[Task statement]
List every line of the listing that contains the string "screenshot", matching case exactly.

Listing for locating displayed items

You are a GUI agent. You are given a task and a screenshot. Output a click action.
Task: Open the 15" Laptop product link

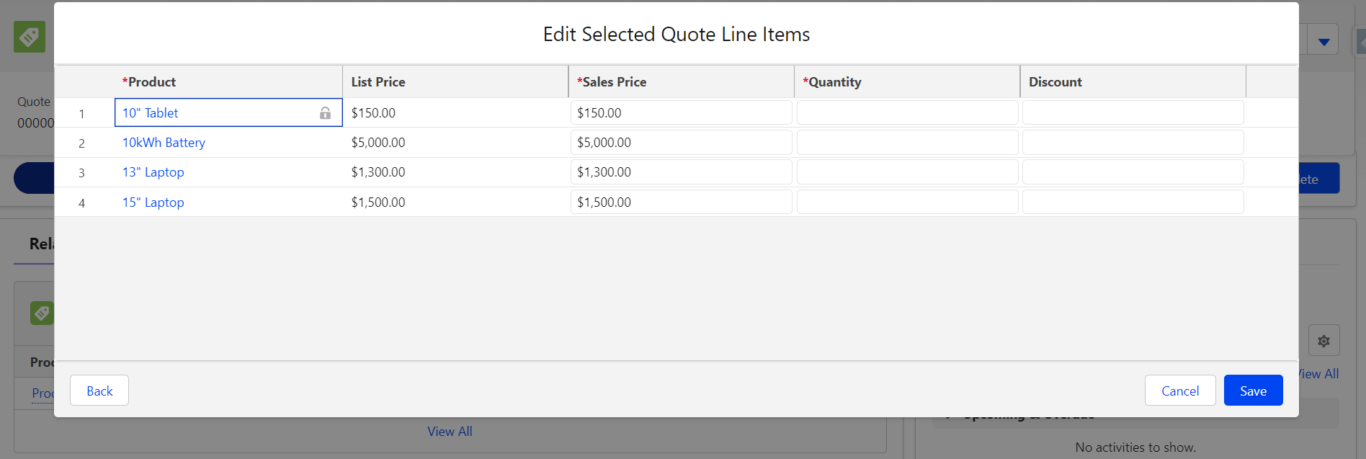tap(153, 202)
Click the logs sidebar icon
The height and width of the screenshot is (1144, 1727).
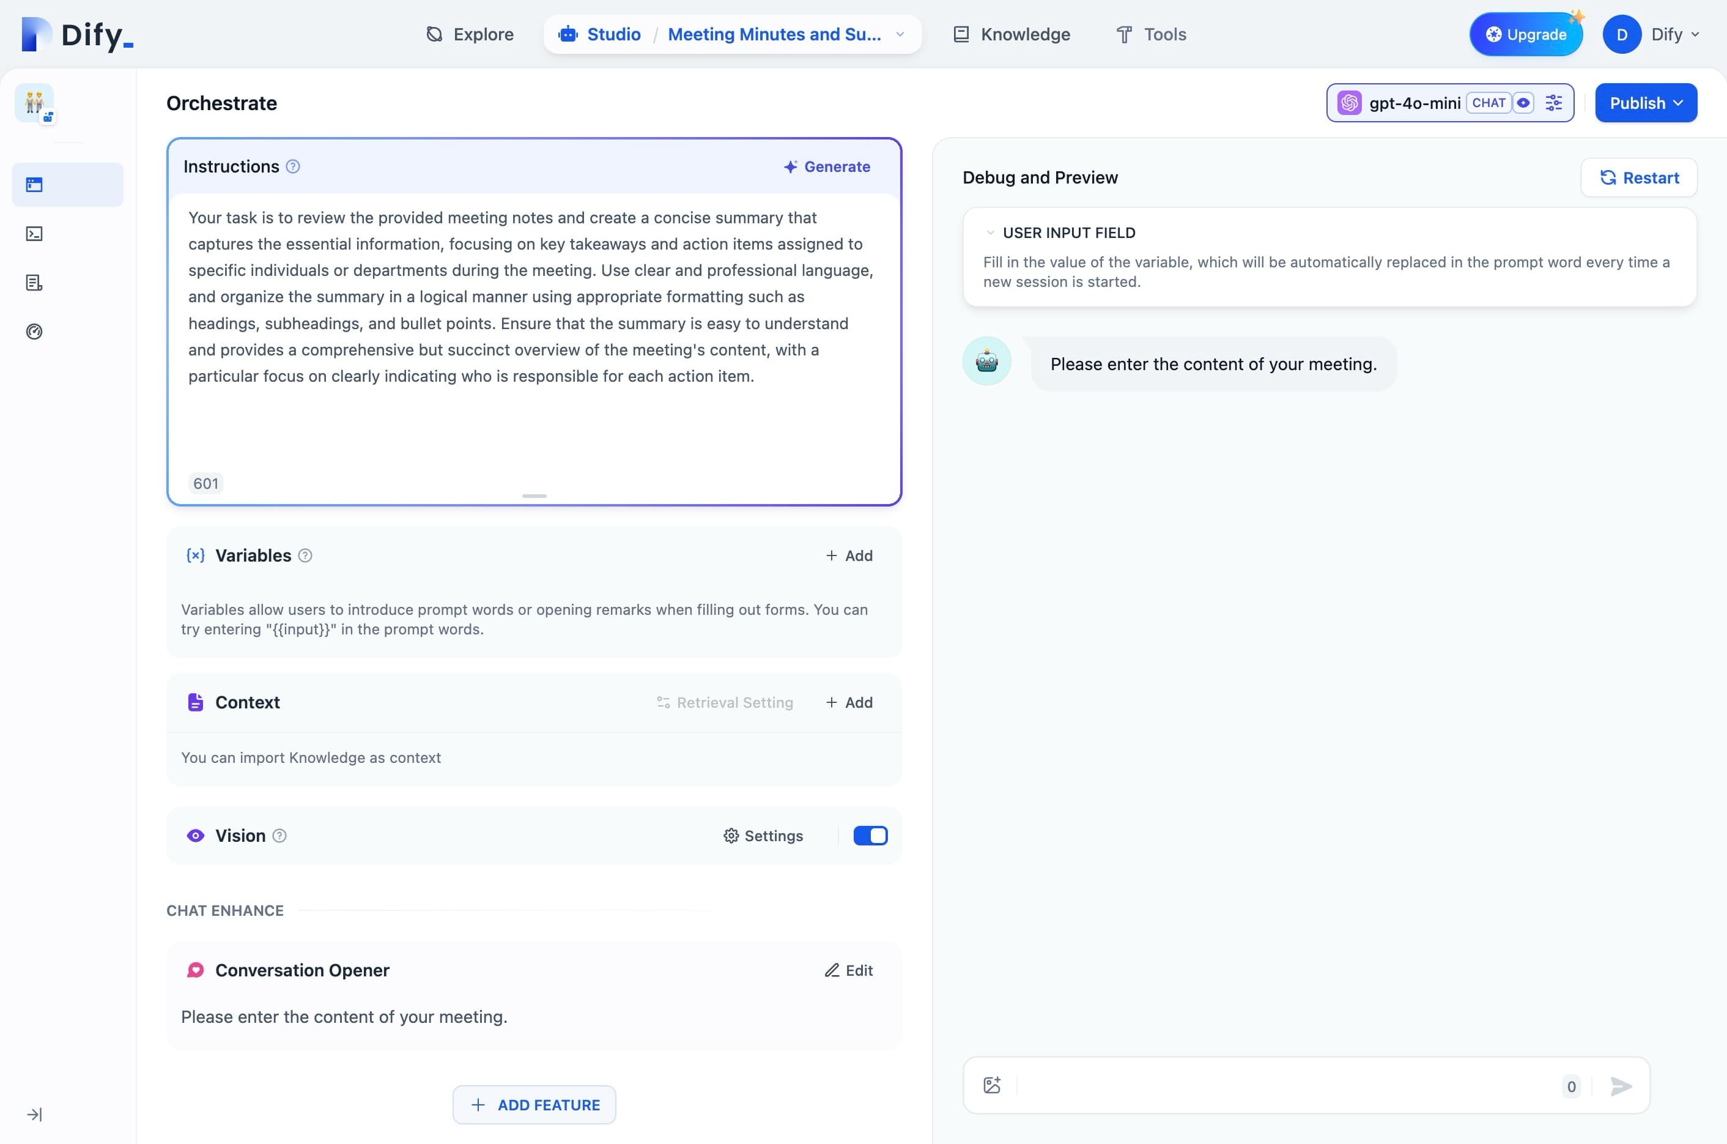point(34,282)
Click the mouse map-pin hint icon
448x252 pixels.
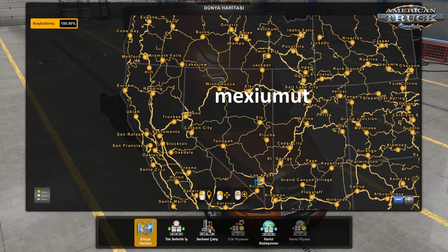point(205,195)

[Written solution]
You are a GUI agent. You are given a task and a screenshot. Output a click action.
The height and width of the screenshot is (1144, 1727).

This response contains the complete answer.